**Brief A**
In the text on constructing two points on an angle, what radius do the circles centered at D and A have?
**Brief B**
Repeat word for word the stretch of the angle construction text from "We will go with" through "with radius AD.".

Constructing Two Points on an Angle

By Tonya C. Brooks

 

     Let’s take a look at what we are going to start with.  We are given three random points, which we can use to create an angle.  We are looking for a way to cut the sides so that the distance from our original two points is equal as well as being equal to the distance between our two created points.  In other words, we want our picture to look something like this:

 

     Let’s look at what we are given.

     We will go with the good old mathematicians way of figuring something out.  We will guess and hope we are correct.  If we are wrong, then we will worry about that later.  Hopefully something will come to us!  Let’s pick some point D between A and B.  Also, let’s draw a couple of circles centered at D and A with radius AD.

 

     This doesn’t tell us much all by itself, but let’s work with our point D and a line parallel to BC. 

     I called E the point where the circle around D intersects with our parallel line.  Also, if we draw a circle around E with radius ED, we can see that this circle intersects AC at point F.

**Data excerpt**
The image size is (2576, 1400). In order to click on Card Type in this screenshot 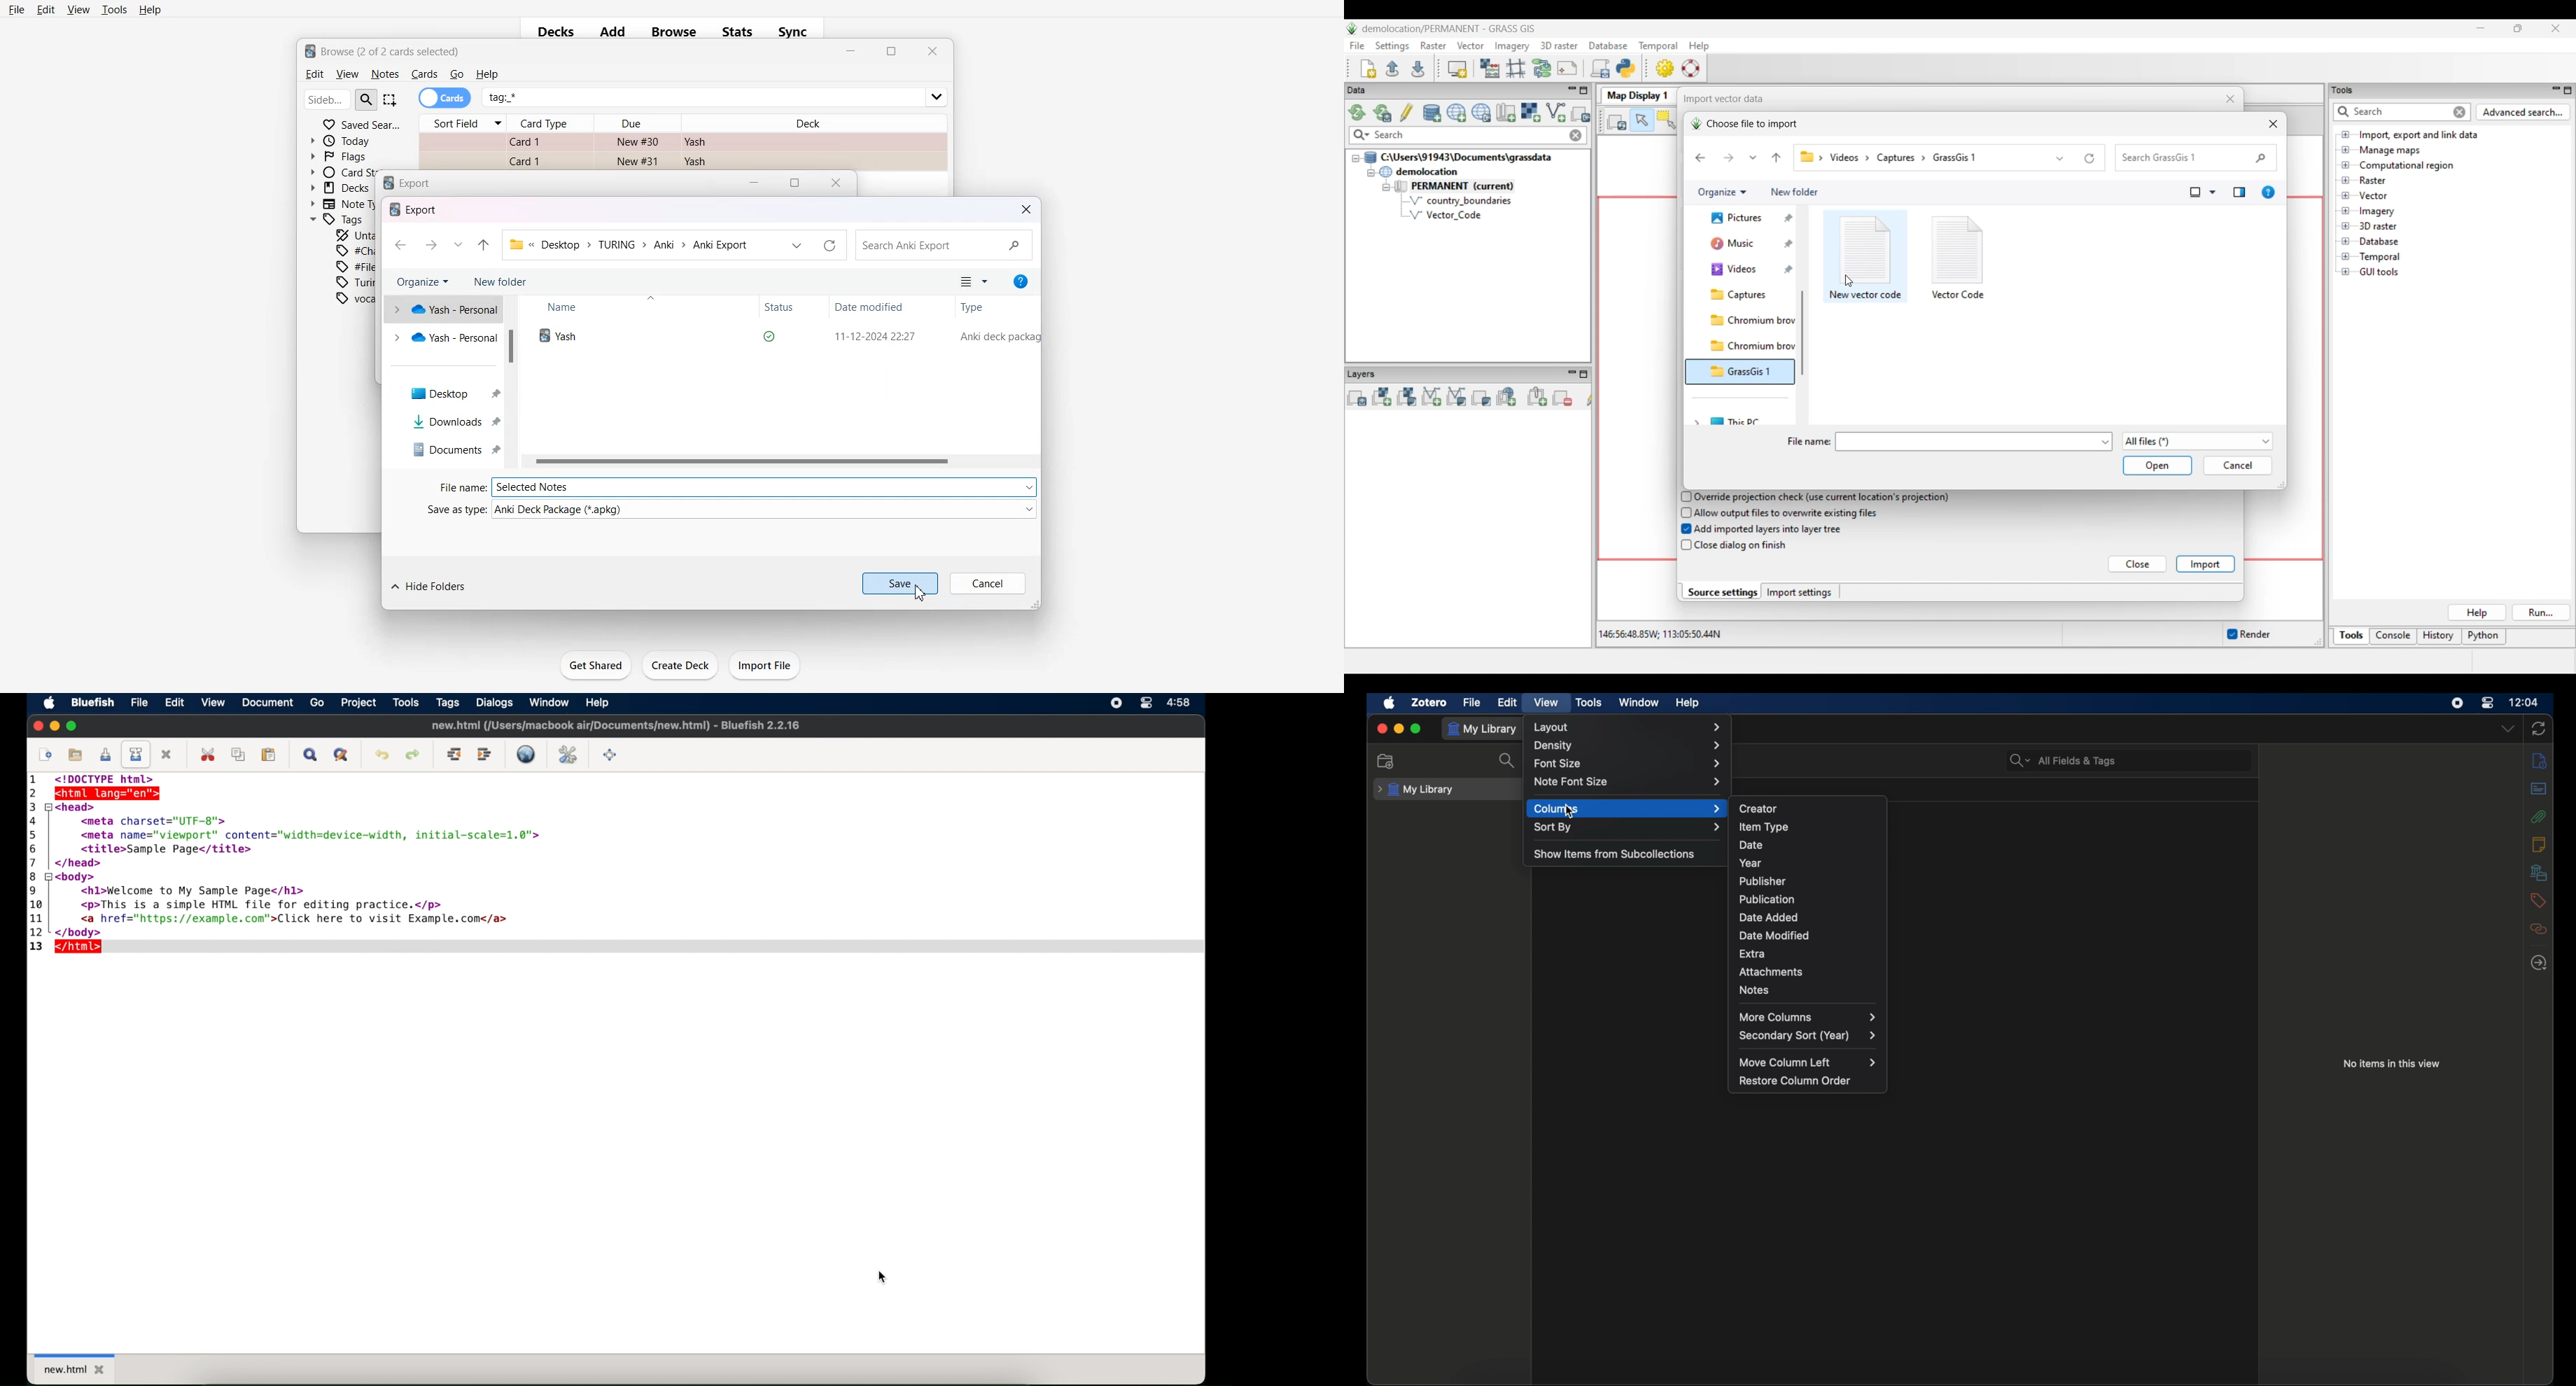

**Full output A**
AD

**Full output B**
We will go with the good old mathematicians way of figuring something out.  We will guess and hope we are correct.  If we are wrong, then we will worry about that later.  Hopefully something will come to us!  Let’s pick some point D between A and B.  Also, let’s draw a couple of circles centered at D and A with radius AD.